Have you run the engine now that the tappet cover is connected to the manifold?

N
Neil22

Rather than use ATF I use a little shot of RED FOOD coloring. It will give a better indication.
Sandy
SANDY SANDERS

Haven't run the car with the tappet cover plumbed to the air cleaner yet - it's been around 100 degrees F here for about a month and the sweat:fun ratio did not favor the Coupe. It's generally frowned upon to show up for work looking like you walked through a monsoon. I've just finished building a small, portable air conditioner that runs on 12VDC so hopefully with the contraption riding shotgun, I can get some comfortable miles on the car.

Food coloring? Are you having a laugh? I might just try that (in the gearbox)!

Thanks
Kemper

NO its no laugh. I am serious.
Sandy
SANDY SANDERS

A lathe is just what I was frightened of. It is very difficult to mount the backplate in the tailstock let alone centre it exactly with the headstock. If this had been done on a horizontal borer I would then have some confidence that the hole might have been accurately centered. No disrespect to Kemper but this is a very difficult operation and the margin for error is great.
Iain MacKintosh

Kemper
Yeah - The rear seal has a fair bit of flex (only word I could think of) and you would have to be out a mile with the hole for alignment to be an issue. As you say if you own your own lathe there is a fair chance that you would know how to centre up a hole.
Sandy's idea of food colouring is new to me but sounds great - must try it Cheers Willy
WilliamRevit

Iain, although I appreciate your concern and lack of confidence in my ability to operate machinery, again, I've done this sort of thing more than once. By your description, I'm not sure you know what is involved. The back plate is not mounted in the tailstock. In fact, the tailstock is not used in this operation, nor can I think of a reason to use it.
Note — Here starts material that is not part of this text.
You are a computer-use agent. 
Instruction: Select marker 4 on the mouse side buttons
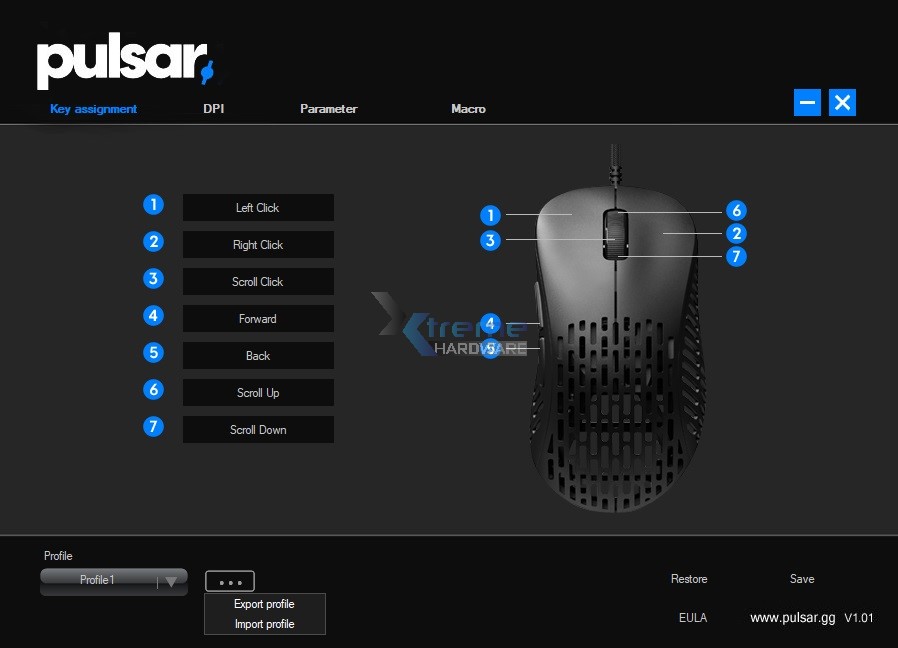(x=490, y=322)
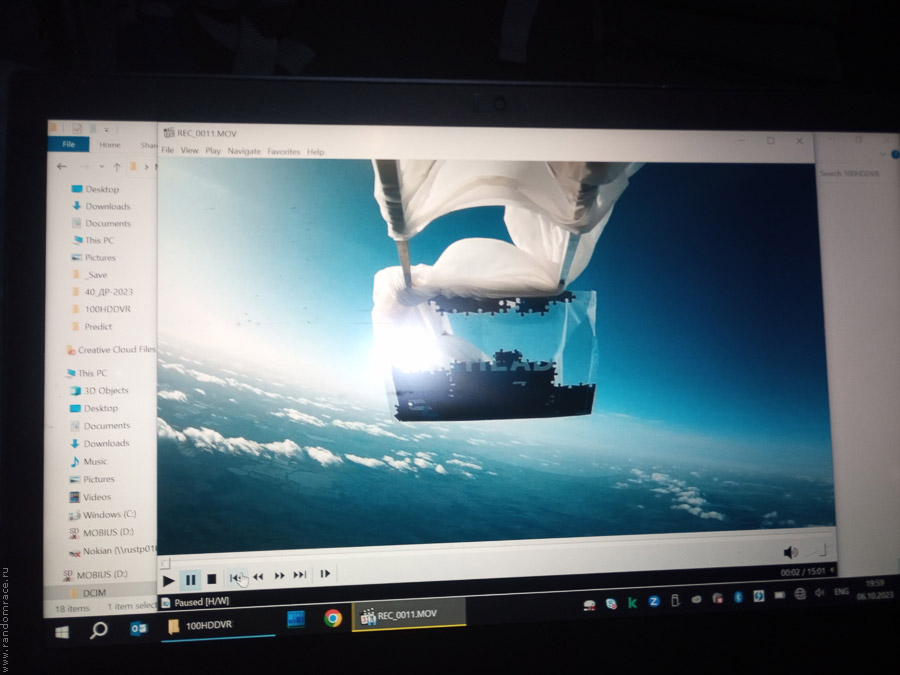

I'm not sure why the notion that someone can accurately do this sort of thing at home rouses such suspicion with you, but if I have a lathe large enough to swing a back plate, rest assured that I have the skill and experience to use it properly. To put your mind at rest, the (engine) plate was mounted to a (lathe) backing plate (in the headstock) made specifically for this operation. Run-out of the original hole was measured and the (engine) plate centered. The plate was also centered off the 'A crank prior to machining as a "reality check" once centered in the lathe. The hole was enlarged with a boring bar yielding the proper interference fit with the new oil seal. Although I have a vertical mill I chose this operation for the very reason you mention; centering the hole is critical. It is not difficult, just important. I've been doing this sort of work for over 25 years. There was a time when I was manufacturing obsolete parts for old farm machinery. I even machined myself a lightsaber once from a bar of aluminum. It doesn't work, of course. It required an odd Q-cell battery I can't seem to find. Furthermore, I would provide a letter of reference, but the elderly gentleman that got me started whittling on metal has since passed on.
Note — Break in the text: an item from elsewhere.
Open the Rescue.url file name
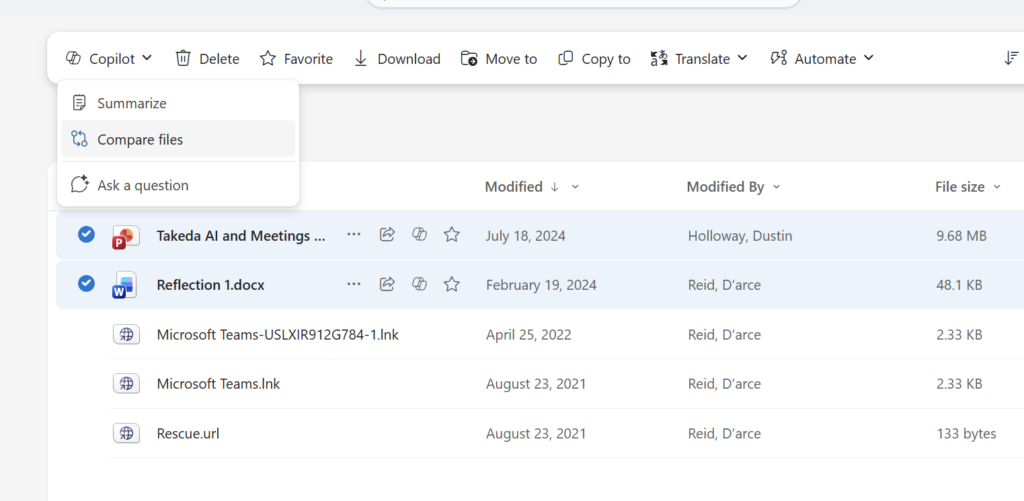[x=188, y=434]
Certainly I am not beyond make a mess of things, but in this case, I have confidence in the operation - otherwise, I would not have attempted it. Had I enlarged the hole with a large hammer and wood chisel out in the shed, I could see fixating on this one point.
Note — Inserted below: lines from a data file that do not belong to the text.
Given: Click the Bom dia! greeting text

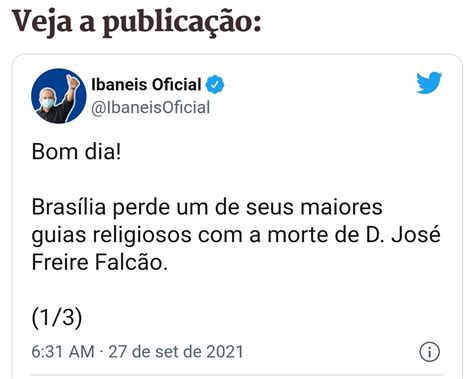Looking at the screenshot, I should pos(76,152).
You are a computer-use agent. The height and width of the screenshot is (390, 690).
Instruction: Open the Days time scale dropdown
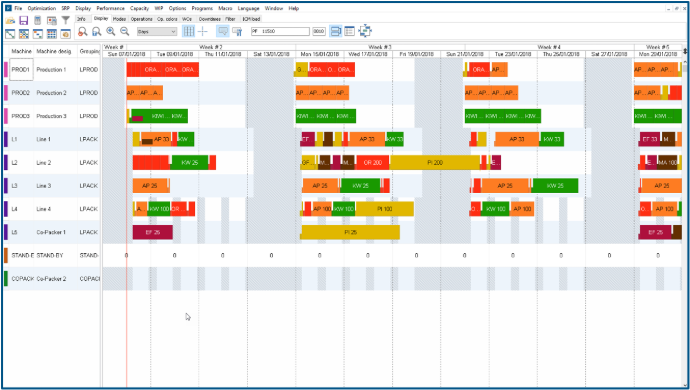[157, 32]
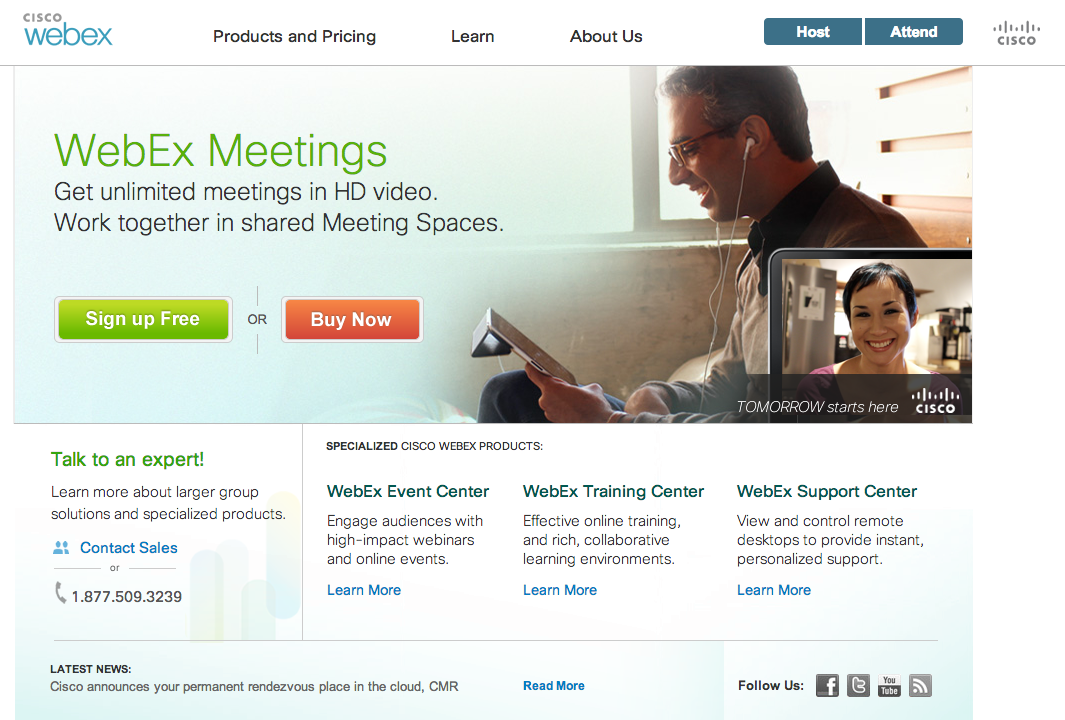Open the Facebook follow icon
Screen dimensions: 1065x720
[827, 685]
Either way, many thanks to all for the suggestions. I know how the Spridgets leak oil if the crankcase ventilation system is not sorted. I'm hoping it's something simple like that here. The other option is that one of the many different-era pieces I used for this conversion isn't playing well with the others.
Kemper

"too much crankcase pressure causing seal too leak oil"

More like not enough vacuum. From Feb 64 all MGBs left the factory with a positive crankcase ventilation system that results in a small but constant depression inside the crankcase, which would help to reduce leakage from an iffy seal. *All* MGBs always had two routes out of the crankcase for excess pressure, both would have to be blocked to get crankcase pressuriation, and even that would only occur with blow-by, and is as likely to lift up the dip-stick to relieve it as much as anything.